Transaktionales Prinzip

Wenn es Kurskorrekturen geben wird in seiner nächsten Präsidentschaft, dann werden sie wohl langsam erfolgen. Das gilt für die Wirtschaftspolitik wie für die Außenpolitik. Mit seiner Sicht, dass das postsowjetische unipolare Zeitalter ausgelaufen ist und dass Staaten wie die Türkei in alle Richtungen schauen und agieren müssen, steht er nicht allein da. Auf diesem Kurs sind auch noch engere Partner der USA als Ankara. So kann man die Ukraine unterstützen und Putin einen "Freund" nennen. Das transaktionale Prinzip wird weiter dominieren, das heißt zum Beispiel, einen Nato-Beitritt Schwedens müssen sich die Beteiligten – nicht nur Schweden selbst, auch die USA und die anderen – erst erarbeiten.
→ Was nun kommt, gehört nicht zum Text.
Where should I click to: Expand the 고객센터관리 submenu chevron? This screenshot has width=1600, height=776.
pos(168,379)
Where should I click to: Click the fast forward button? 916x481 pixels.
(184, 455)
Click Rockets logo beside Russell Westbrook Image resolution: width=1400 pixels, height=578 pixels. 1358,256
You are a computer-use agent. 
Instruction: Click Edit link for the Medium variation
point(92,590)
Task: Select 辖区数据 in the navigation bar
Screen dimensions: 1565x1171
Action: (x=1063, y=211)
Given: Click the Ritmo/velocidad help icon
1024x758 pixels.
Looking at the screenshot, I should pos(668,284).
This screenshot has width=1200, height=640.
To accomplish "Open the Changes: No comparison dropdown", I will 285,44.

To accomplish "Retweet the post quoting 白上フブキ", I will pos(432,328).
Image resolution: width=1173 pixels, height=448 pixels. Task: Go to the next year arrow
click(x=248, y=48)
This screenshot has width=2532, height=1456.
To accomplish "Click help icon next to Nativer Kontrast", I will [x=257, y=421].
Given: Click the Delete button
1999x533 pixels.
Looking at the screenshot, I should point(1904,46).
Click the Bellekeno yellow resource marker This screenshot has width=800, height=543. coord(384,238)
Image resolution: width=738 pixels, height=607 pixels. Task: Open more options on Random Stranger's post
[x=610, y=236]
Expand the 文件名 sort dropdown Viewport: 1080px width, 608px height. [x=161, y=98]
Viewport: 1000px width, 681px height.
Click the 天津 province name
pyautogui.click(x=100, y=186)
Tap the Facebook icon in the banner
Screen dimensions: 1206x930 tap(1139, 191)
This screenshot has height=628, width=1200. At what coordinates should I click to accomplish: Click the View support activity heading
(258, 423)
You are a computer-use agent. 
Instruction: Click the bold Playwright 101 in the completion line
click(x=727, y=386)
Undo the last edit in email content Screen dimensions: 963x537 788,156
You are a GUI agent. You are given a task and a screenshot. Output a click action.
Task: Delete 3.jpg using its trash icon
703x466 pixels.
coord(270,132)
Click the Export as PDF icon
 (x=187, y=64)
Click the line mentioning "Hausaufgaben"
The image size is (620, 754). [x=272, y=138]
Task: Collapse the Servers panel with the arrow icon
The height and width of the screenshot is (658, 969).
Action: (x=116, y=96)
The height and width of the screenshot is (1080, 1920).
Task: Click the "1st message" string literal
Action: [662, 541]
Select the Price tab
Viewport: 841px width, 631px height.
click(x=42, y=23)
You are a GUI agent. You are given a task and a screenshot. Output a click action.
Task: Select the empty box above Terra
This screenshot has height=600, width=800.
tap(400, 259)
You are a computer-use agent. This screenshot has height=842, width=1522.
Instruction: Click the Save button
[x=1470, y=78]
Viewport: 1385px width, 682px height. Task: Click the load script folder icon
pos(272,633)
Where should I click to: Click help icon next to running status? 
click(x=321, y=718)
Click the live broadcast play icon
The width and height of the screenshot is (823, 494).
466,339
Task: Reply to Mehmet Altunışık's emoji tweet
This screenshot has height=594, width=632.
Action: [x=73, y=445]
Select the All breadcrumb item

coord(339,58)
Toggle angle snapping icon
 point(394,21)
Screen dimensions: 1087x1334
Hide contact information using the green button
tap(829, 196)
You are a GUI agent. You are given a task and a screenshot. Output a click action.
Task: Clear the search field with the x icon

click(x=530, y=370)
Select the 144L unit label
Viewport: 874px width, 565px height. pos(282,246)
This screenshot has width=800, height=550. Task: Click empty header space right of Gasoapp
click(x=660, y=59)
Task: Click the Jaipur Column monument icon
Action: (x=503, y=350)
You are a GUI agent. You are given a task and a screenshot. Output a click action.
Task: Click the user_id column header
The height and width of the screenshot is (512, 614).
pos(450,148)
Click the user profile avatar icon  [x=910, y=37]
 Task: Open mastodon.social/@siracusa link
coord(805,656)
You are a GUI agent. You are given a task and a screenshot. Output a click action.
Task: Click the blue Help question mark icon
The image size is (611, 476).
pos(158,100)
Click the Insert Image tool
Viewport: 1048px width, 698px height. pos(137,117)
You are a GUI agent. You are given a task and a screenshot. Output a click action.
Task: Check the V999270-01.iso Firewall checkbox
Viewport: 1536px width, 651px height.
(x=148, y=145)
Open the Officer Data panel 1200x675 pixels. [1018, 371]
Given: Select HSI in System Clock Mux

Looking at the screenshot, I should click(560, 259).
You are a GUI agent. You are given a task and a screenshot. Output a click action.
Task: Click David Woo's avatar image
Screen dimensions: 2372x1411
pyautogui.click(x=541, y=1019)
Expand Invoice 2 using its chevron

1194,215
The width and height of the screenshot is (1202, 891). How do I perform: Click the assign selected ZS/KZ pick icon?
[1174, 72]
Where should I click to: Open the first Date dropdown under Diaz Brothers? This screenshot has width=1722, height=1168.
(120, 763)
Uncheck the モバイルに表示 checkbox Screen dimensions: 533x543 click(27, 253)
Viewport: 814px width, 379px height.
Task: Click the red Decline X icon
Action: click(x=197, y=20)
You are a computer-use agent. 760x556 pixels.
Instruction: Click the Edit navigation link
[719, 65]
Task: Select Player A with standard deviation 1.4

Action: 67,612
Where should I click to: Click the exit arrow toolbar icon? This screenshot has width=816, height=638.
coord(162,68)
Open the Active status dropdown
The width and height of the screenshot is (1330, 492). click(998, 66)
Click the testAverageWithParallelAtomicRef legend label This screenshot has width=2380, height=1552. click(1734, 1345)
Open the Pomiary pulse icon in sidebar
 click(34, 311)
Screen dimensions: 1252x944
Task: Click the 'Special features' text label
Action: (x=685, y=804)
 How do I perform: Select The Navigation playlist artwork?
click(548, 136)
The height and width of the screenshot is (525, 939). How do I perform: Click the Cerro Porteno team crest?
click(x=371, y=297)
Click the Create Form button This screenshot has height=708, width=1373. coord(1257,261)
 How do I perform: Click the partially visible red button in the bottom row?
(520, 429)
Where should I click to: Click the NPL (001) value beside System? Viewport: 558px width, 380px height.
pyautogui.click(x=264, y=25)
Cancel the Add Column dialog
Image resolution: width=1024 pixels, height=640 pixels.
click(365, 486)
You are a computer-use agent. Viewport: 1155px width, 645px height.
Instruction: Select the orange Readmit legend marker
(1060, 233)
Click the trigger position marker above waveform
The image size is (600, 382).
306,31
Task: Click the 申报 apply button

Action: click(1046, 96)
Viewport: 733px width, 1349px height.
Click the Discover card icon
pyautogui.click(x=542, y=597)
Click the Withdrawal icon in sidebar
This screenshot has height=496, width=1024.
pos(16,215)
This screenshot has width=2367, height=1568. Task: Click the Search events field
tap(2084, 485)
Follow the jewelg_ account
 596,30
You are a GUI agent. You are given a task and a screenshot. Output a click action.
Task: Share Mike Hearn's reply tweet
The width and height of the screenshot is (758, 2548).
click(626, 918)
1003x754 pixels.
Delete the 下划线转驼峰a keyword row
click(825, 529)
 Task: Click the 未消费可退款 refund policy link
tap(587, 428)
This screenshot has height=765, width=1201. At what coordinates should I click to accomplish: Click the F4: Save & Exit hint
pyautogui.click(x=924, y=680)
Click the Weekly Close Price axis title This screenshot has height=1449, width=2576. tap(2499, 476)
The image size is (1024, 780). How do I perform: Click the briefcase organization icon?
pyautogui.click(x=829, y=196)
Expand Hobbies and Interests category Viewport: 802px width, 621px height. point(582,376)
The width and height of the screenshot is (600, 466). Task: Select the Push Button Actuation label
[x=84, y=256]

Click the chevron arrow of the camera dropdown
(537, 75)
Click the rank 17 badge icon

Wenn Erdoğan sagt, dass er dem Land bis an sein Lebensende erhalten bleiben wird, dann weiß man nicht, ob er seine eigene Endlichkeit anspricht oder ob er meint, dass die Türkei ohne ihn kaum vorstellbar ist. Angesichts seiner Fragilität steht jedoch die Frage im Raum, wie seine Nachfolge in der AKP und im Staat, der mit seiner Person immer mehr verschmolzen ist, geregelt wird.

Die alten politischen und militärischen Eliten gibt es nicht mehr. Einige starke AKP-Politiker, die früher als zukunftsträchtig galten, sind abgesprungen, wie Ex-Premier Ahmet Davutoğlu oder Ex-Außenminister Ali Babacan, die gemeinsam mit der Opposition verloren haben. Bei anderen, wie Erdoğans Schwiegersohn Berat Albayrak, ist inzwischen der Lack ab.

Wird Erdoğan diesmal einen politisch signifikanten Vizepräsidenten ernennen, wird ein Kronprinz in anderer Funktion erscheinen? Für jene, die hoffen, dass die Türkei nicht weiter in eine antidemokratische Richtung abdriftet, ist das Albtraumszenario der Aufstieg von Innenminister Süleyman Soylu. Er durfte während des – die Opposition ohnehin benachteiligenden – Wahlkampfs ungehindert seine Verachtung für demokratische Abläufe zeigen. Hoffentlich ist das nicht die Zukunft für die Türkei.(Gudrun Harrer, 29.5.2023)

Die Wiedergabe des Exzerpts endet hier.